Bagaimana sikapmu jika pasanganmu bersikap kasar padamu? 😊
Dalam perkawinan tidak semua hari kita diisi dengan bulan madu, tentu saja. (Tapi kita bisa memperpanjang bulan madu kita sampai puluhan tahun kok. Saya sampai sekarang masih terus memperpanjang bulan madu dengan istri kapan saja dan di mana saja).😎 Ada saat-saat ketika kita bertengkar dengan pasangan kita. Nah, topik ini yang muncul dalam percakapan kami sesama oldies pada suatu kali.
“Apa yang akan kamu lakukan jika dalam pertengkaran kamu dilempar sandal oleh istrimu?” gurau seorang teman. Kami langsung tertawa dengan topik ini.

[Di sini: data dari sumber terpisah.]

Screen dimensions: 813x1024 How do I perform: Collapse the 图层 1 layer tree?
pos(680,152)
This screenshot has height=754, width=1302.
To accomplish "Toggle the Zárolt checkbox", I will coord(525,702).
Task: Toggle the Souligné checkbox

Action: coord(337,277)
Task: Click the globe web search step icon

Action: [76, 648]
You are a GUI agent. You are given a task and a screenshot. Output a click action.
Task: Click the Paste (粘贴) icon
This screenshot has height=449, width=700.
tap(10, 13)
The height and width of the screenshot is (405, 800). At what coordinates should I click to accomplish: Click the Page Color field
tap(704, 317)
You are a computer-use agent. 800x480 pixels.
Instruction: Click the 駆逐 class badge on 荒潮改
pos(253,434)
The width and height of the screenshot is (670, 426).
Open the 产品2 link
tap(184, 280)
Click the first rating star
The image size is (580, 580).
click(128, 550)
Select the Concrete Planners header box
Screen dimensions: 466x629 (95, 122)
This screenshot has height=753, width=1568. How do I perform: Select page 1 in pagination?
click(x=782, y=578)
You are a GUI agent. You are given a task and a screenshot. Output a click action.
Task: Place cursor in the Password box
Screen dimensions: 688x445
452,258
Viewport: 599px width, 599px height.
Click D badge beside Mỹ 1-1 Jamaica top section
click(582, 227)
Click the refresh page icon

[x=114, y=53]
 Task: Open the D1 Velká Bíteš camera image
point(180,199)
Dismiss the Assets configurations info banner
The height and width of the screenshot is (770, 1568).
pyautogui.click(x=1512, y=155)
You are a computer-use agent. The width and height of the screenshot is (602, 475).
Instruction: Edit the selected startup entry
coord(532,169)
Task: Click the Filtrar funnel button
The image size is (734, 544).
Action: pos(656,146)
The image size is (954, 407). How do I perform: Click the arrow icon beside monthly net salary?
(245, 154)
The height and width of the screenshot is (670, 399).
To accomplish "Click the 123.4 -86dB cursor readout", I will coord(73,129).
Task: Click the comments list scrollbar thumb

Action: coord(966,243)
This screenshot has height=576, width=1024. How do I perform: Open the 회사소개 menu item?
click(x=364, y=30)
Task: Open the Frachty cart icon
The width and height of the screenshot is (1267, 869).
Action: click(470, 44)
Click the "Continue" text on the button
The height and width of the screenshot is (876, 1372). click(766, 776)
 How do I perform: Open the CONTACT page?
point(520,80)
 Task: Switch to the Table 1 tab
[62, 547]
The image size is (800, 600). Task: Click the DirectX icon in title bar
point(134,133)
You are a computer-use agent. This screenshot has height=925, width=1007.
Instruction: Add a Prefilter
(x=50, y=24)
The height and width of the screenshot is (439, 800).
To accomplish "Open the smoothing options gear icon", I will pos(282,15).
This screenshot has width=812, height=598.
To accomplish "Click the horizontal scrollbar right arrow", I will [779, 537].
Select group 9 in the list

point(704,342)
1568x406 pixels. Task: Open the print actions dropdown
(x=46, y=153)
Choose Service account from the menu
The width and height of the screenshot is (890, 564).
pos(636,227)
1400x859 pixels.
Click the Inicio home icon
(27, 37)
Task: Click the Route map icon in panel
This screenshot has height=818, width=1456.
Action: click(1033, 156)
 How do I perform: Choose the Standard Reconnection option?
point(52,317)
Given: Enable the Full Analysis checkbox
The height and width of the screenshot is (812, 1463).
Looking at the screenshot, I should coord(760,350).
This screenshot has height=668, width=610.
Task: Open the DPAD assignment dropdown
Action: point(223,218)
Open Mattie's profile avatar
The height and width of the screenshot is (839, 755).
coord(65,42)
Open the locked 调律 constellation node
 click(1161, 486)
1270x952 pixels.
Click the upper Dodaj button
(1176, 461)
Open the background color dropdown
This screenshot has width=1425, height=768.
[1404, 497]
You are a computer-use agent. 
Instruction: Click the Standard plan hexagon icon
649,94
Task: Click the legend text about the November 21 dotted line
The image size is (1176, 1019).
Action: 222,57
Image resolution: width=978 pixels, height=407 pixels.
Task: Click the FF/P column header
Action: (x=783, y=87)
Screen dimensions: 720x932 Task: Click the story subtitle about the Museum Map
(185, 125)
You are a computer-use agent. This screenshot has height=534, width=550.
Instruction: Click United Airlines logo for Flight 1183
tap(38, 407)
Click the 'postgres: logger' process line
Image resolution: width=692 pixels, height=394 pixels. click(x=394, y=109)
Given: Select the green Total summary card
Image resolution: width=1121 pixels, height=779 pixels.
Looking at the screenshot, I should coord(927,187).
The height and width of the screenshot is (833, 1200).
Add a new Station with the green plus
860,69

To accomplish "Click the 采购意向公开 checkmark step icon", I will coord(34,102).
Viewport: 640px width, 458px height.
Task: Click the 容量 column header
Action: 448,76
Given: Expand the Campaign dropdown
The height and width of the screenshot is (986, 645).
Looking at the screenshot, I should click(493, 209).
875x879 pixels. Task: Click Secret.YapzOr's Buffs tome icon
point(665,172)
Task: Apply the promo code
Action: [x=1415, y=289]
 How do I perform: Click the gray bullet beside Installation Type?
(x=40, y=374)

“Saya jelas akan marah besar,” jawab seorang teman. “istri kok berani-beraninya melempar sandal pada suaminya. Itu tidak boleh terjadi. Never…!” tambahnya dengan ekspresi wajah marah seolah dia benar-benar baru saja dibalang sandal sama bojonya. 🙄 Teman yang ini memang agak ‘dominating’ pada istrinya. Dan saya pikir istrinya memang tidak bakalan berani marah sampai melempar sandal padanya. Lha wong konco saya satu ini ‘kalah menang nyirik’ kayak tentara zaman dulu. Kalau istrinya bersalah dia pasti akan marah tapi kalau dia yang salah dia juga akan marah. Pancen top arek iki. 😄 Pokoknya urusan marah adalah privilegenya. Soal marah dan dimarahi itu sudah dibagi dengan istrinya. Apa pun masalahnya dia yang akan marah dan istrinya yang akan dimarahi. Sungguh sebuah pembagian tugas yang berat sebelah dan tidak melalui konvensi HAM. 😞
“Kalau saya yang dilempar sandal sama istri saya, maka saya akan bersyukur.” Tiba-tiba seorang teman nyletuk dengan kalemnya. 🙂 Teman yang satu ini memang terkenal sabar dan kalem.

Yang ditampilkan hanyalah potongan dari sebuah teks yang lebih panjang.